The judges held at paragraph 81 that the Government case did not address the fundamental constitutional changes which would occur if Article 50 was triggered:
As we have said, withdrawal is fundamentally different from variations in the content of EU law arising from further EU Treaties or legislation. A complete withdrawal represents a change which is different not just in degree but in kind from the abrogation of particular rights, duties or rules derived from EU law. It will constitute as significant a constitutional change as that which occurred when EU law was first incorporated in domestic law by the 1972 Act. And, if Notice is given, this change will occur irrespective of whether Parliament repeals the 1972 Act. It would be inconsistent with long-standing and fundamental principle for such a far-reaching change to the UK constitutional arrangements to be brought about by ministerial decision or ministerial action alone. All the more so when the source in question was brought into existence by Parliament through primary legislation, which gave that source an overriding supremacy in the hierarchy of domestic law sources.
The key passages of the judgment come at paragraphs 121 and 122, where the judges rule that an Act of Parliament is needed, albeit not necessarily a very long one:
121. Where, as in this case, implementation of a referendum result requires a change in the law of the land, and statute has not provided for that change, the change in the law must be made in the only way in which the UK constitution permits, namely through Parliamentary legislation.
122. What form such legislation should take is entirely a matter for Parliament. But, in the light of a point made in oral argument, it is right to add that the fact that Parliament may decide to content itself with a very brief statute is nothing to the point. There is no equivalence between the constitutional importance of a statute, or any other document, and its length or complexity. A notice under article 50(2) could no doubt be very short indeed, but that would not undermine its momentous significance. The essential point is that, if, as we consider, what would otherwise be a prerogative act would result in a change in domestic law, the act can only lawfully be carried out with the sanction of primary legislation enacted by the Queen in Parliament.

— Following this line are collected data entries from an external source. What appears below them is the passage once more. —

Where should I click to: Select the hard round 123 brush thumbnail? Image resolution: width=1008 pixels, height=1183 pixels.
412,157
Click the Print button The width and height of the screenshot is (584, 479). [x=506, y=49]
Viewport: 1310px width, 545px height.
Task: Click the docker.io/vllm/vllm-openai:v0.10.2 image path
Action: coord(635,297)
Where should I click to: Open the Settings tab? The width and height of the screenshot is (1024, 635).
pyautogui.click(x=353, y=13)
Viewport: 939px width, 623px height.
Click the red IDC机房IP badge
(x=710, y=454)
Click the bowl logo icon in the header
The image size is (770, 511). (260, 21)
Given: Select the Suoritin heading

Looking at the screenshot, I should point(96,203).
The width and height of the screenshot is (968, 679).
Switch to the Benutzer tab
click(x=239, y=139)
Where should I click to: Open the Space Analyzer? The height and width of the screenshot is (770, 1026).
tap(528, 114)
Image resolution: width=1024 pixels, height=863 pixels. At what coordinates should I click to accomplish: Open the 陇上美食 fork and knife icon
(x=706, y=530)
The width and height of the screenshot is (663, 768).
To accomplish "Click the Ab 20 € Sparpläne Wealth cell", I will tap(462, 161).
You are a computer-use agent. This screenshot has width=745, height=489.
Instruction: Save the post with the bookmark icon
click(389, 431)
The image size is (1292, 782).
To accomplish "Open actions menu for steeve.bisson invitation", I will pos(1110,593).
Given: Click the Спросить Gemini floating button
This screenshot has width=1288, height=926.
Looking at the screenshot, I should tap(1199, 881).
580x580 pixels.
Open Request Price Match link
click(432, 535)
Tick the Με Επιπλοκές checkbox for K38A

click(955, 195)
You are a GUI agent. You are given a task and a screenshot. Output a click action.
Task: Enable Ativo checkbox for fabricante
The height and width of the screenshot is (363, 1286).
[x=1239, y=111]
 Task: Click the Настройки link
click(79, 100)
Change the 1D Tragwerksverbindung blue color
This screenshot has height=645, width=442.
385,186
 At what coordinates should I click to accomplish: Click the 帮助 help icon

The judges also ruled that the devolution settlements do not require that the devolved governments of Scotland, Wales or Northern Ireland must consent to the UK leaving the EU.
Following criticism of her failure to defend the judges who reached a similar conclusion previously in the High Court, Lord Chancellor Liz Truss released a statement defending the Supreme Court justices:
Our independent judiciary is the cornerstone of the rule of law and is vital to our constitution and our freedoms. The reputation of our judiciary is unrivalled the world over, and our Supreme Court justices are people of integrity and impartiality.
While we may not always agree with judgments, it is a fundamental part of any thriving democracy that legal process is followed. The government has been clear that it will respect the decision of the court.
The big question is what happens next. Leader of the Labour Party Jeremy Corbyn, a long standing opponent of the EU who voted against membership in 1975 and against the Maastrict and Lisbon Treaties, immediately announced that the Labour Party would not oppose any vote in Parliament to leave the EU. This makes it highly unlikely that, despite the slender Government majority of only 17, any Act will be voted down.
The Government quickly stated that Article 50 would be triggered by the end of March 2017 as originally planned.